By shooting in Serbia and Montenegro, Fiennes was clearly not just trying to find a relatively unused backdrop for his drama. The region's history and its endless, squabbling conflict and schism echo through the film. But Shakespeare's knotty play is one of his least-performed for a reason. Unlike the grand sweep of dramas like Richard III, Coriolanus doesn't seem to have much in the way of clear-cut villains. Martius is a hard-nosed and vain man with the smell of a dictator about him (at one point it is said of Martius that "there is no more mercy in him than there is milk in a male tiger"), but the baying contempt of the senators is meant to be just as odious. There is just as much here to say about the corruption of power as there is about the fickleness of the crowd.

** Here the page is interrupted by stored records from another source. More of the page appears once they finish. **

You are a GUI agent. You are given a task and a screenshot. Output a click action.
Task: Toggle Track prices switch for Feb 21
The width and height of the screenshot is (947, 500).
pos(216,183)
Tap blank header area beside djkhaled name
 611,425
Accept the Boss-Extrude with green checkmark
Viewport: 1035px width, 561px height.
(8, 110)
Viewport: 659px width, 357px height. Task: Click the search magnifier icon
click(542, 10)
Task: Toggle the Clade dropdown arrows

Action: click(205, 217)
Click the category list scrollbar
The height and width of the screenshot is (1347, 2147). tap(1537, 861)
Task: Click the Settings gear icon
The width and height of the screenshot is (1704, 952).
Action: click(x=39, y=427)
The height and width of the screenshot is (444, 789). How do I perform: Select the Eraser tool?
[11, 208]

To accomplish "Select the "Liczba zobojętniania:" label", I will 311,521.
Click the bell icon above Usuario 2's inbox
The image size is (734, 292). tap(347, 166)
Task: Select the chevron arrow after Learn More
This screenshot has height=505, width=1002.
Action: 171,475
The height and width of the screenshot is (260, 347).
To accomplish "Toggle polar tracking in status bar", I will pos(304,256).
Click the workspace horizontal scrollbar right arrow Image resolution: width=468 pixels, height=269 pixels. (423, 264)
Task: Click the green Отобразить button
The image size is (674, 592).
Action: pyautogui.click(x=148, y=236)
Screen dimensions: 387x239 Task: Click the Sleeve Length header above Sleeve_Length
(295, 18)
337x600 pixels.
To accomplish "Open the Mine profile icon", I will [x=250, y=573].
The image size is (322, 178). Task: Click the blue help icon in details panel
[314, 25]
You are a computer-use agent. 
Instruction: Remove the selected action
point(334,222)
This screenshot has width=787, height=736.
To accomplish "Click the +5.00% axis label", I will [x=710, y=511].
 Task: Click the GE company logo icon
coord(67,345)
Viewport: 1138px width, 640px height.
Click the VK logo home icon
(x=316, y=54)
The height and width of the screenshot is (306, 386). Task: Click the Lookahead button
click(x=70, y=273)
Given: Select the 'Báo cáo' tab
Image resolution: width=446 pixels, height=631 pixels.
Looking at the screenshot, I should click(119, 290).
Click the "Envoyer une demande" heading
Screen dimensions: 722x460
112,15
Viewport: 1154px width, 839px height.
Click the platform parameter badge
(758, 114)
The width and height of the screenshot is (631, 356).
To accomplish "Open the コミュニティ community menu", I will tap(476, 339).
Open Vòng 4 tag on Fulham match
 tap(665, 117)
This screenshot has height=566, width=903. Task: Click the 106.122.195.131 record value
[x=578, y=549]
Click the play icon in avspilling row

John Logan's sharply edged screenplay and Fiennes's clean-cut direction cleaves away much of the secondary dross that afflicts filmed Shakespeare and leaves the lines of dramatic action clear. This leaves plenty of room for Fiennes's company of actors (Vanessa Redgrave, especially, whose performance as Martius's power-hungry mother is subtle and poisonous enough to make you wonder what a Medea she would have made) to tear into their lines with a gusto that stops well short of the overheated theatricality of a Derek Jacobi. If the film can't ultimately pull off the sharp dramatic shifts without some neck-snapping tension (it's nearly impossible to buy Martius's sudden abandoning of his family and nation because of one perceived slight), the blame lies with the Bard and not the company.